In diesen Dimensionen haben Anleger mit passiven Produkten die typischen Fondskosten gegenüber der aktiven Konkurrenz bereits gezehntelt. Denn für aktive Fonds auf deutsche und globale Produkte sind in der Regel einschließlich der in den Kosten enthaltenen Vertriebsvergütungen 1,2 bis 1,8 Prozent Gebühren pro Jahr fällig. Entscheidend für den Anlageerfolg ist die Verteilung des Vermögens und die Disziplin in der Anlage – einige wenige Basispunkte Unterschied in den Gebühren spielen dabei nur eine kleine Rolle.

Hat das Konzept der Null-Prozent-Fonds denn trotzdem Implikationen für den deutschen Markt?

Ja – allerdings keine positiven für die Anbieter. Je härter der Preiskampf, um so mehr Volumen brauchen Anbieter, um das Geschäft mit Indexfonds und ETFs profitabel betreiben zu können. Daher läuft all jenen Gesellschaften die Zeit davon, die über einen Einstieg nachdenken, aber ihn bislang aufgeschoben haben – die Hürden werden täglich höher, ihnen bleibt nur die volle Konzentration auf und die Vermarktung des teureren, aber margenstärkeren aktiven Managements.

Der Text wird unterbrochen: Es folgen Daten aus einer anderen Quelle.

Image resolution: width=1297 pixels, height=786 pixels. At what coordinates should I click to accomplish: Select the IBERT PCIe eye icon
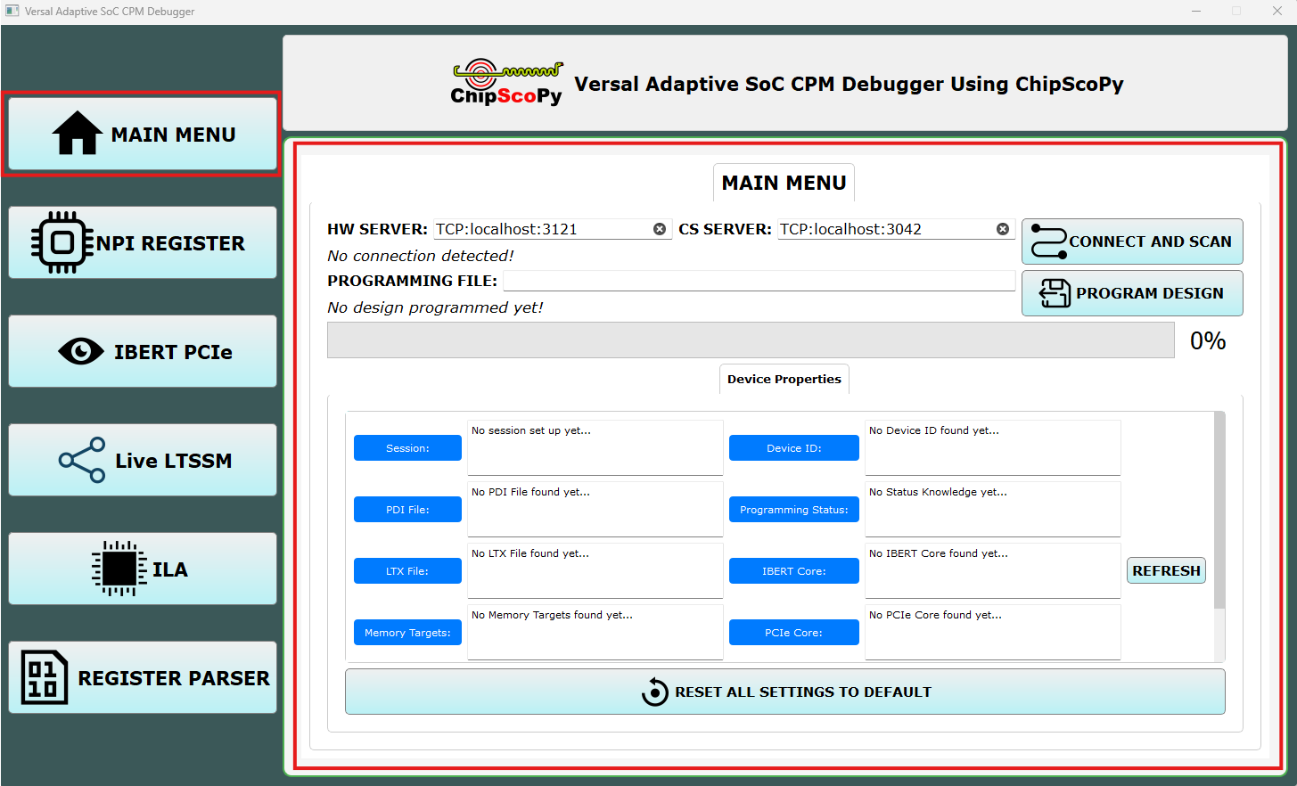(81, 350)
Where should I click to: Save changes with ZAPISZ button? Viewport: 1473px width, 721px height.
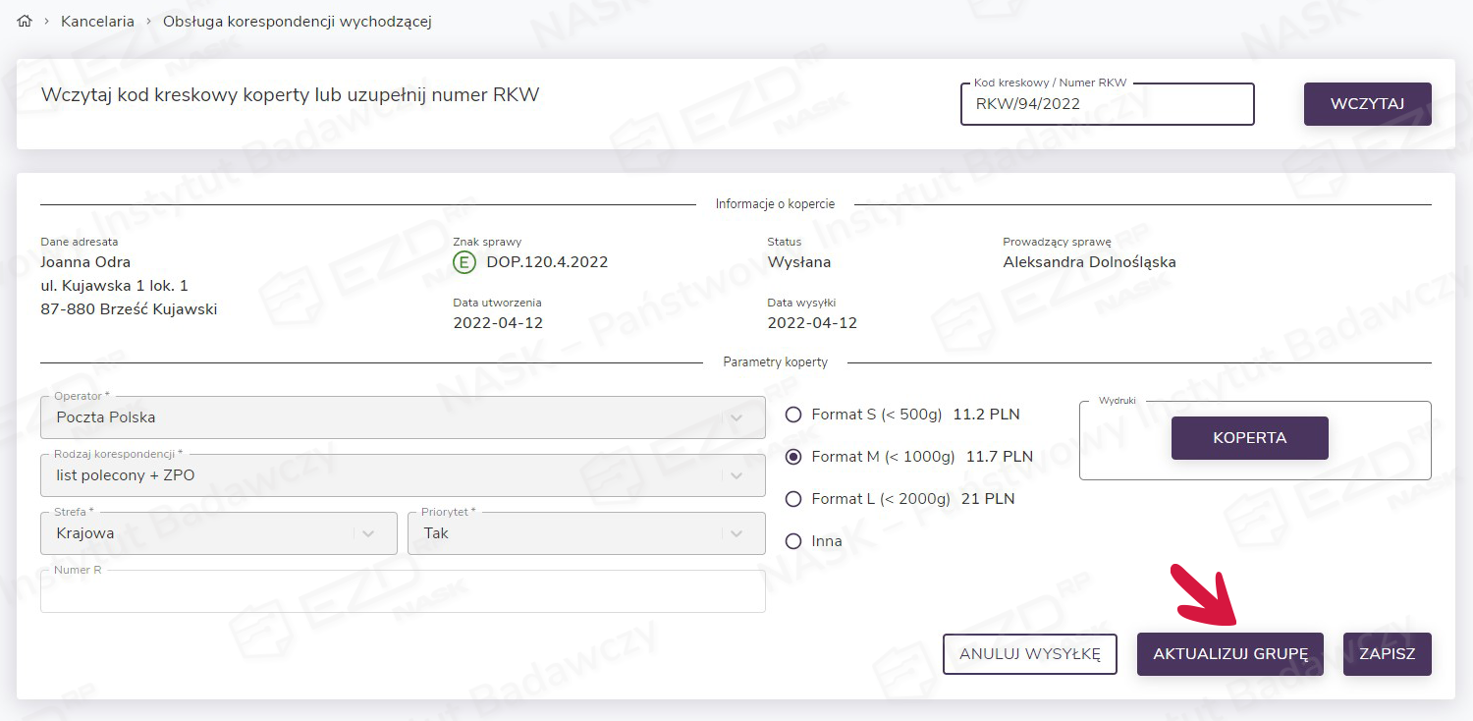pos(1387,654)
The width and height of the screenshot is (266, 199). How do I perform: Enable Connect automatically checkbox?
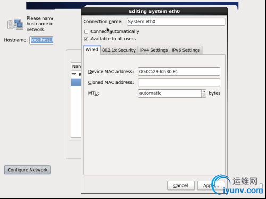pyautogui.click(x=86, y=32)
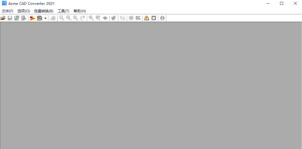The width and height of the screenshot is (302, 149).
Task: Open the 帮助(H) menu
Action: tap(80, 11)
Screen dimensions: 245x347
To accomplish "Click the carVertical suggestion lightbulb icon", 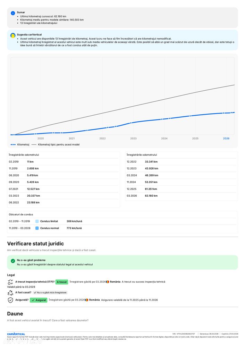I will (x=13, y=35).
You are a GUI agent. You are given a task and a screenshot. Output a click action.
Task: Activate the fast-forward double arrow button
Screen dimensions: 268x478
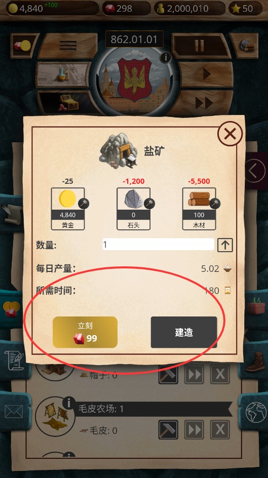(x=204, y=103)
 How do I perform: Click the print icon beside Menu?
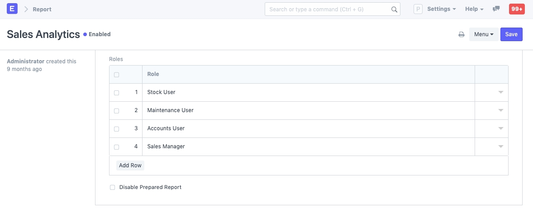pyautogui.click(x=462, y=34)
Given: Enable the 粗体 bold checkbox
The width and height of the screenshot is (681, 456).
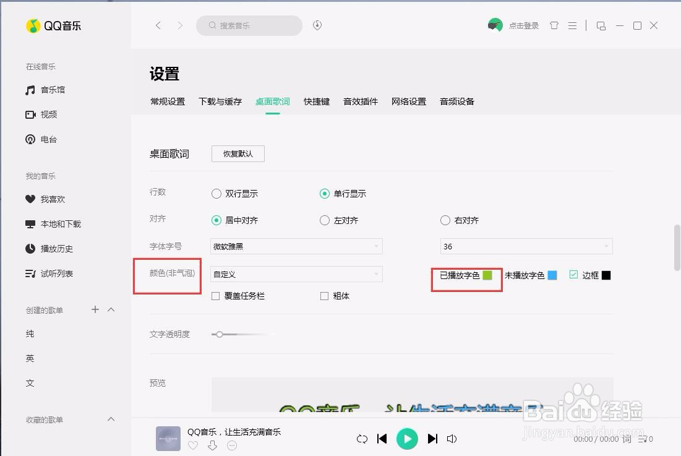Looking at the screenshot, I should [324, 296].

Die bestehenden ETF-Anbieter wiederum befinden sich bildlich gesprochen mit „500-Pfund-Gorillas“ wie Blackrock, Vanguard und State Street im Wettbewerb, die ein Vielfaches an Vermögen in Passivprodukten verwalten, einen längeren Atem im Preiskampf haben und den Druck auf Wettbewerber laufend erhöhen können. Kein Wunder daher auch, dass die Commerzbank ihre ETF-Sparte Comstage an den französischen Rivalen Société Générale verkauft. Schwieriger ist die Lage für die vor vier Monaten an die Börse gegangene DWS: Bei ihr ist die Passiv-Sparte der einzige Bereich, der zuletzt überhaupt Zuflüsse generiert hat. In dieser Sparte sind die Margen aus der Managementgebühr aber einerseits schwach und andererseits relativ zum Vorjahr so stark unter Druck wie in keiner anderen Anlageklasse. Fidelitys Null-Prozent-Offensive ist ein Signal, dass der Wettbewerbsdruck so rasch nicht nachlassen wird. Schön für Anleger – nicht so schön für Aktionäre von Vermögensverwaltern.